As the organizer of Steve’s party, I remember being stunned by how low a turnout there was for celebrating the retirement of such a charismatic, well liked colleague. It really underscored just how scared people were becoming. If that party had been held a month earlier, we’d have sold out of beer it would’ve been such a brouhaha.
Lynn and I had stocked up on groceries and supplies the Saturday prior, so we felt like we were pretty well prepped. However, I realized that despite the two-cart, wallet draining order, we’d forgotten to buy corned beef and cabbage for St. Patrick’s day the following week. We went back to Market Basket on Thursday the 12th for that one purchase, and it ended up being one of the most surreal moments of my life; the store and parking lot resembled those I’d seen in dystopian apocalypse & zombie films as victims-to-be raided for whatever they could grab.

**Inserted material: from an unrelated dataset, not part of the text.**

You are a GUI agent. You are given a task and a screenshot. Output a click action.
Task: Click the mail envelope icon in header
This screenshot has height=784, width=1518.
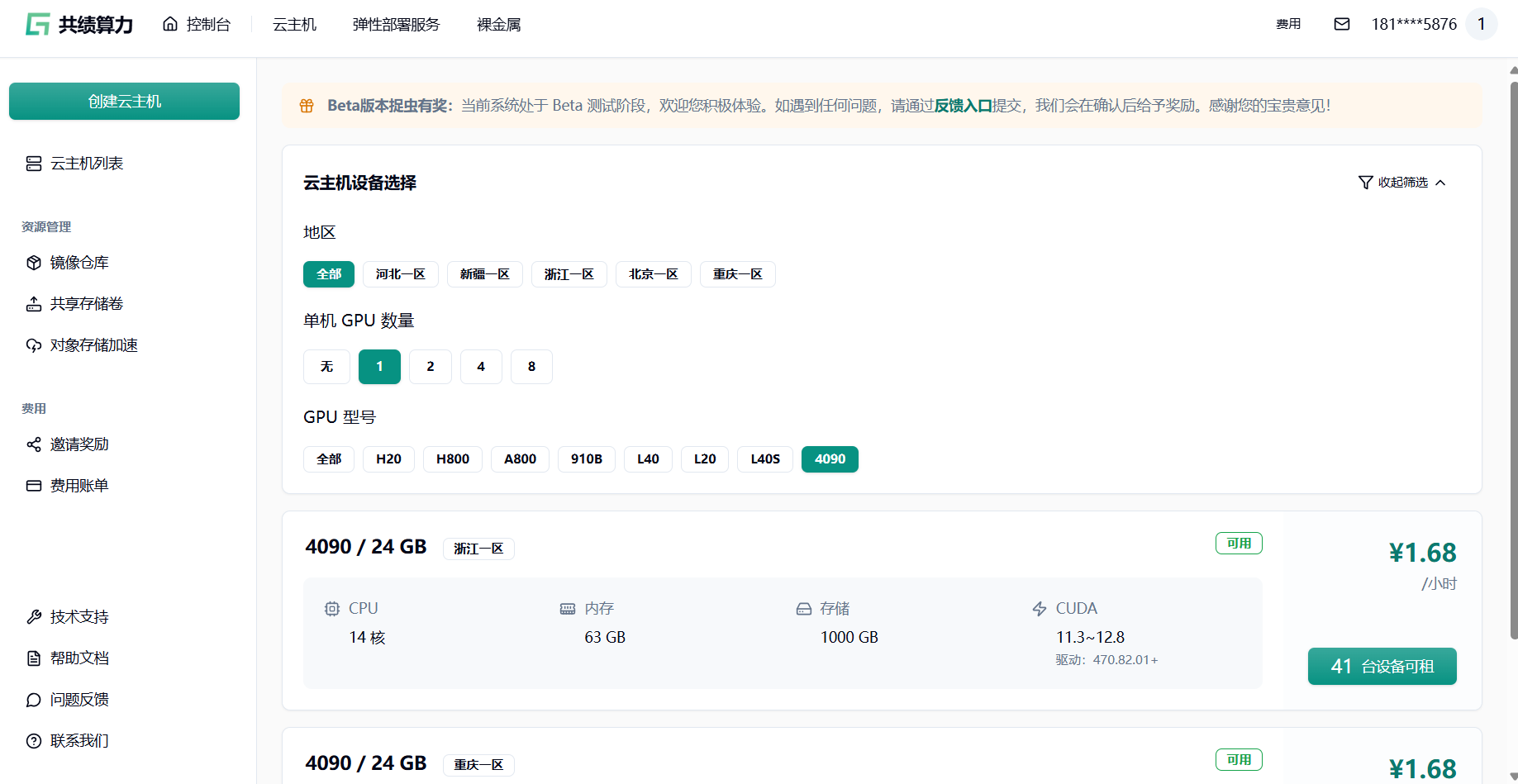tap(1342, 24)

At that point all of my daughter’s step dance performances had been cancelled for the season, so we spent the holiday listening to the Pogues and watching The Quiet Man on televsion. None of our annual open-house visitors for boiled dinner and Guinness made it that year.
Your article was so on point. So many things changed in our lives.
My life certainly changed. I even took an online course to change my career because of it. It was hard to know that I couldn’t go see my Dad (Who is in his 90’s) who lives Maine. Face Timing became our Normal. I lost my Brother and friends lost loved ones. My home became Home School Central for my Grandson. I found that I loved gardening more so than ever before. I made choices to part with things that didn’t make me Happy. The one thing I kept was Gratitude.